乳白色の蛇が、巨大な体を階段に詰めて、そして俺たちを見下ろしていた。表情の無い真っ黒な目からは、敵意も害意も感じない。ただ、悠然と俺たちを見下ろしていた。
場違いにも、美しいと思ってしまった。暗闇の向こう側に見える、おそらく俺にしか見えていないその蛇を。

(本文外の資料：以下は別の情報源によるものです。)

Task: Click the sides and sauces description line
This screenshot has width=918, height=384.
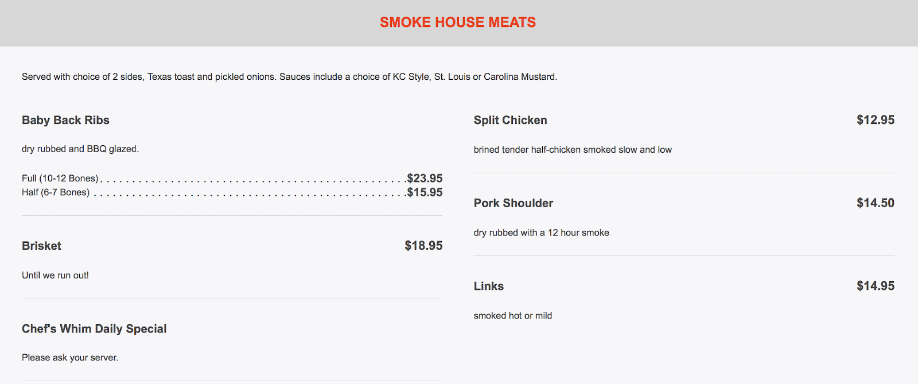Action: [x=289, y=77]
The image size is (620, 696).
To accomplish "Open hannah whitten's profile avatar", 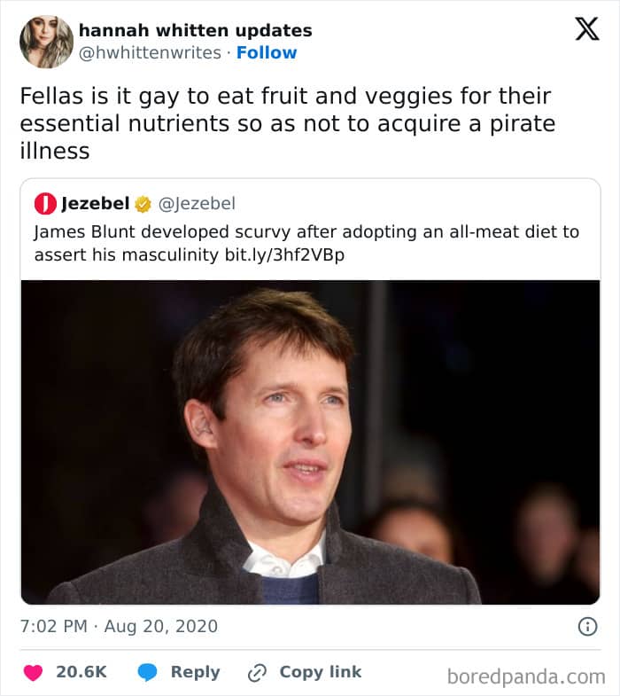I will pos(46,42).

艶かしく光る鱗を纏い、赤い舌を出入りさせている。白蛇信仰、という言葉を思い出した。なるほど、ここまで巨大なものでなくとも、白い蛇というものは、こうも神々しいのかと、思わされる。
思い知らされる邂逅だった。
敵うのか、こいつに?
「コースケ、何か居るの?」
「っ! あ、ああ。蛇だ。めちゃくちゃデカい蛇が、階段の上に居る。それと、手前に蜘蛛みたいなアイツが、三匹」
「デカい蛇? デカいってどれくらい?」
「えっと、多分、俺が抱きついても手が回らないくらい太い」
「それは……ヤバいわね」
ですよね。
「大蛇……。病目の大蛇のような大型の生物を、人工的に作ったのかもしれません。この遺跡の造器が、そもそも巨大な生物を生み出すための装置だったのかも……」
なんだそれ。この魔法具で世界征服してやる、みたいなマッドサイエンティストが居たとでも言うのかよ。世界征服ってのはたった一匹の怪物でなんとかなるもんじゃないだろ。特にこの世界では。

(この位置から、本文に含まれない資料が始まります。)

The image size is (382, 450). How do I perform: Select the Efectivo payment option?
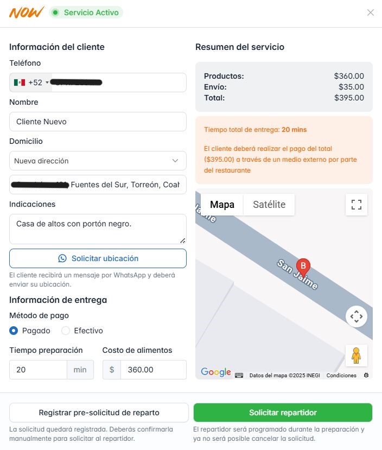(66, 331)
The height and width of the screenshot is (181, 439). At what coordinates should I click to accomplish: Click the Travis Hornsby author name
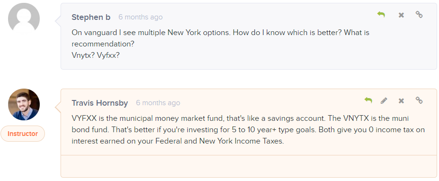pyautogui.click(x=100, y=103)
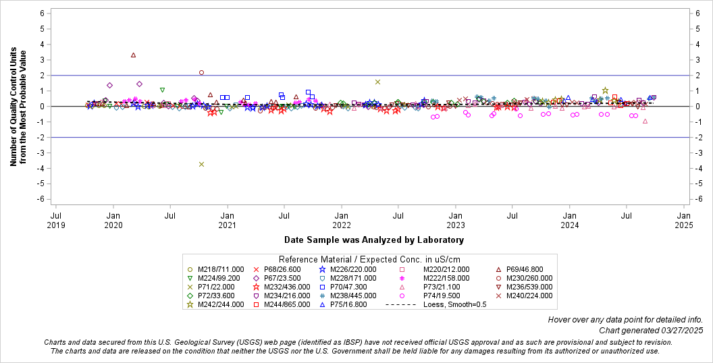713x363 pixels.
Task: Select the M232/436.000 red star legend marker
Action: point(256,287)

いや、そうじゃないのか。造器が上手く動き続ければ、それは要するに無限沸きポイントってことだ。上手くいけば、無限の兵力を手に入れられる。
俺はドロシーとユーリさんの手を握る。そして、呪文を詠唱する。
「《彼らが目、外縁の空、地平までの道のりを辿る霊気、気高き光の妖精の寵愛無き旅路に幸あれ、世界との接点は切り繋がれ、また解け結われる》。……これで、見えた?」
「見えたわ。これはちょっといろいろと、無理ね」
「無理ですね。諦めましょう」
満場一致だった。
ーーいや、そうはいっても、遺跡から出なければみんな死ぬ。
二人にかけた《闇除けの呪文》の効果は、数分で失われる。
《呪文の王》の権能を使って、蛇を視る。やはりあの蛇も魔造成物で、しかも全身に複雑な魔法器官を持っていた。

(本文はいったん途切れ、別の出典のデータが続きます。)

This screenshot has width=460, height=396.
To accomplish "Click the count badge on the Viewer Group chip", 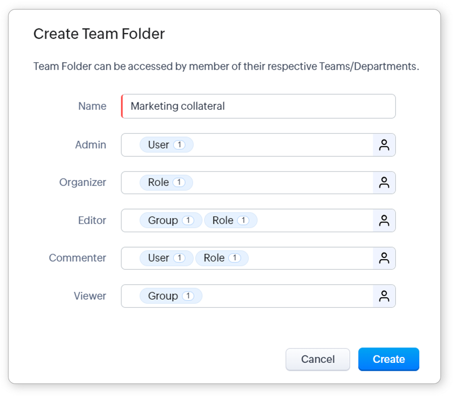I will pyautogui.click(x=188, y=296).
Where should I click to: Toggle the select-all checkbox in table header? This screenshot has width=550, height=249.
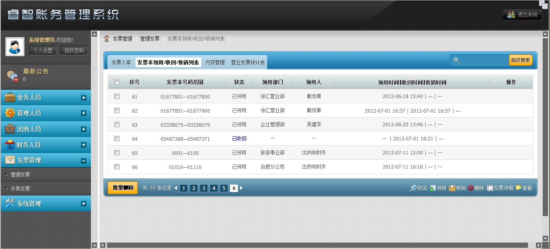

周囲の世界の揺らぎを感知する、いわば魔法感知能力。それに、空間を泳ぐ能力がある。空でも地中でも水中でも、どこでも入り込んで自由に移動できるらしい。この蛇を作った人物は、相当呪文に精通している。権能を持ってしても、読み尽くすのに時間がかかりすぎる。とてもじゃないが真似なんてできそうにもない。
桁外れだ。
桁外れだが、そこまでだ。この階段の間だけなら、おそらく保つ。
視力・聴力・嗅覚・魔法感知能力。それだけなら、多分、全部欺ける。